Appeal, No. 178, Oct. T., 1955, from judgment of Court of Common Pleas of Montgomery County, June T., 1953, No. 192, in case of Edna S. Freas v. Leon Guber et ux. Judgment reversed.
Desmond J. McTighe, with him Duffy, McTighe & McElhone, for appellants.
Julian W. Barnard, with him David B. Fitzgerald, for appellee.
Before Rhodes, P.j., Hirt, Ross, Gunther, Wright, Woodside, and Ervin, JJ.
[ 180 Pa. Super. Page 10]
This is an appeal from a final judgment entered upon a verdict of the jury for the plaintiff in an action of trespass, the defendants' motion for judgment non obstante veredicto having been overruled.

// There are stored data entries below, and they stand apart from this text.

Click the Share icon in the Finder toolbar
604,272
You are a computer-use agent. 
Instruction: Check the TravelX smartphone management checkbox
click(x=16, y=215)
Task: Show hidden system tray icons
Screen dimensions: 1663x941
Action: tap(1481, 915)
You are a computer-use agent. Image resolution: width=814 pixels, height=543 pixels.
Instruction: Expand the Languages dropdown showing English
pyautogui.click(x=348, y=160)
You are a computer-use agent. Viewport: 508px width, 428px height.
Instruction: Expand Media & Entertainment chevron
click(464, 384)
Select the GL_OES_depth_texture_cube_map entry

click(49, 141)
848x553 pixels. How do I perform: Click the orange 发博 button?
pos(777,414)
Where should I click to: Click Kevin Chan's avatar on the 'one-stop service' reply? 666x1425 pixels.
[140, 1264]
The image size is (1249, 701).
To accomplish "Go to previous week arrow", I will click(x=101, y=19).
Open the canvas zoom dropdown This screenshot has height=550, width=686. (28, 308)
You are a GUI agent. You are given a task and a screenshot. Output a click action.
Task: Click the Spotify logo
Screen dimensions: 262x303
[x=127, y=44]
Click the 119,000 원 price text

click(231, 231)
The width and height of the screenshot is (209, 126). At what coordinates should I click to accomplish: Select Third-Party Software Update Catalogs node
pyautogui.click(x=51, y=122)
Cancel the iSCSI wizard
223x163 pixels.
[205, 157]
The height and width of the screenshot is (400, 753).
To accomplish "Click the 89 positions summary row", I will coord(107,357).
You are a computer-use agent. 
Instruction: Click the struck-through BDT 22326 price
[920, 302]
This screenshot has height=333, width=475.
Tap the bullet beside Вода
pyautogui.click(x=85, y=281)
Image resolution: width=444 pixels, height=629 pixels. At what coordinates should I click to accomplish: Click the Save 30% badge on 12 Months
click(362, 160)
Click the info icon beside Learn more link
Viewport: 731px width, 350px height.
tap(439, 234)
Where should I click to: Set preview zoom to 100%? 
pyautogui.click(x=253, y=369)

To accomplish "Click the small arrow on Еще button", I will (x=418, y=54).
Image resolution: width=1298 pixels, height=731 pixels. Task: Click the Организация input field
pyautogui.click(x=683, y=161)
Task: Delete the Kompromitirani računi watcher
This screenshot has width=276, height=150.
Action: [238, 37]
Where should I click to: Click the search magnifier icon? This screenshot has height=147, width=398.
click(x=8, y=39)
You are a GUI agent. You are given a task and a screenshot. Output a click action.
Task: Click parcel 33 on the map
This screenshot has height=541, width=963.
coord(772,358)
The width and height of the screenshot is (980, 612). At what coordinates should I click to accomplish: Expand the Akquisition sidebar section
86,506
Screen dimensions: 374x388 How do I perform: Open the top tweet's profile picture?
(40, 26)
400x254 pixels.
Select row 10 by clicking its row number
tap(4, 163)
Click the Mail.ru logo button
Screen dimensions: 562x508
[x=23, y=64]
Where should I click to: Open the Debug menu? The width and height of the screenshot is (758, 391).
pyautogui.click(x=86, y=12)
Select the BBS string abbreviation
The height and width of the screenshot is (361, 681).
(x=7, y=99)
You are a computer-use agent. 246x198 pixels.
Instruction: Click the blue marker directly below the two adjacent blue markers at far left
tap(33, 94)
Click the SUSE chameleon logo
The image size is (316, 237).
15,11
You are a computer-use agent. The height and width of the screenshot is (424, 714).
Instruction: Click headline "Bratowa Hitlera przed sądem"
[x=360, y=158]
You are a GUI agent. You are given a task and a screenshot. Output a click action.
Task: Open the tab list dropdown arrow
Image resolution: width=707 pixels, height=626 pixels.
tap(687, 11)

Considering, as we are obliged to do in a matter of this kind, Miller v. Hickey, 368 Pa. 317, 324, 81 A.2d 910, the testimony in the light most favorable to the plaintiff and resolving all reasonable inferences and conflicts in the testimony in her favor, the facts are as follows: plaintiff, a widow 71 years of age, had been employed by defendants as a domestic servant about one and a half years prior to the accident. Her duties consisted of doing light housework, taking care of the defendants' two children, ages six and seven years, and going down to the cellar and turning on the heat as occasion required. On March 31, 1953, at about 8:30 a.m., while the defendants and their children were on the second floor, the plaintiff undertook to go down
[ 180 Pa. Super. Page 11]
to the cellar to turn on the heat. There was a door opening from the kitchen to the cellar stairway. From the kitchen door there were some spiral steps that curved to a landing. From the landing the steps went straight down to the cellar floor and there was no handrail. From the landing there is a doorway that opens to the outside and it was light outside. The stairway was "perfectly light" from the natural daylight coming through the cellar windows and through the glass in the door at the landing and through the kitchen door and also from the electric lights in the basement. The plaintiff testified: "... it was perfectly light so I could see to go down." Plaintiff got to the landing safely. She was on the landing when she saw a lot of clothes on the right side of the steps leading from the landing to the cellar. The left side appeared to be clear. Plaintiff started down from the landing and when she stepped off the landing (her other foot had not gotten off the landing) she slipped and slid down to the cellar floor. She crawled up the steps on her hands and knees. She then testified: "Q. All right. Now, as you crawled up, you crawled past the place where you had slipped, did you? A. Yes. The clothes were all slippery, of course, and naturally - Q. Did you find or discover any particular clothing there where you had slipped? A. Well, I couldn't just say. It looked like a silk slip that I slipped on, but I couldn't just say definitely, because the place was clear, and when I went to go down, naturally when I came up was - I was pulling myself up by my hands and knees - Q. You say it looked like a silk slip? ... Q. You said you did see what looked like a silk slip? A. Yes. ... BY THE COURT: Q. Did you say you saw a silk slip? A. Yes. ... BY MR. BARNARD: Q. What was the color of that silk slip? A. It was a dark slip. It looked like a black slip. Of course, there were so many clothes
[ 180 Pa. Super. Page 12]
there I couldn't just tell whether it was that I slipped on. There was quite a few clothes there, and when I pulled myself up, of course, I pulled the clothes with me, too. Q. Are you definitely certain that you did slip? A. Oh, yes, indeed. I am sure of that." Plaintiff had never seen clothes on the steps before. The stairway was wood. The treads were never slippery. There was a laundry chute leading to a bin in the cellar for the storage of soiled clothing. Clothes can be placed in the chute from two points, a bedroom on the second floor and the breakfast room on the first floor. The plaintiff testified that the children never handled the clothes and that Mrs. Guber did the laundry except the bedding and the towels, which were sent out to a laundry. At the time plaintiff fell she was wearing bedroom slippers and suffering from arthritis. She did not move any of the clothes on the stairway with her hand or push them aside with her feet. While the plaintiff did not directly say that she slipped upon a silk slip, the inference might be drawn that she did. The plaintiff then had the burden of proving that the defendant placed the slip upon the step. She could do this either by direct or circumstantial evidence. She relied upon the circumstances that plaintiff never handled any laundry, that the two small children never handled laundry, that the only one in the household who handled laundry was the wife defendant and that there was no one else in the household except the two defendants, their two small children and the plaintiff.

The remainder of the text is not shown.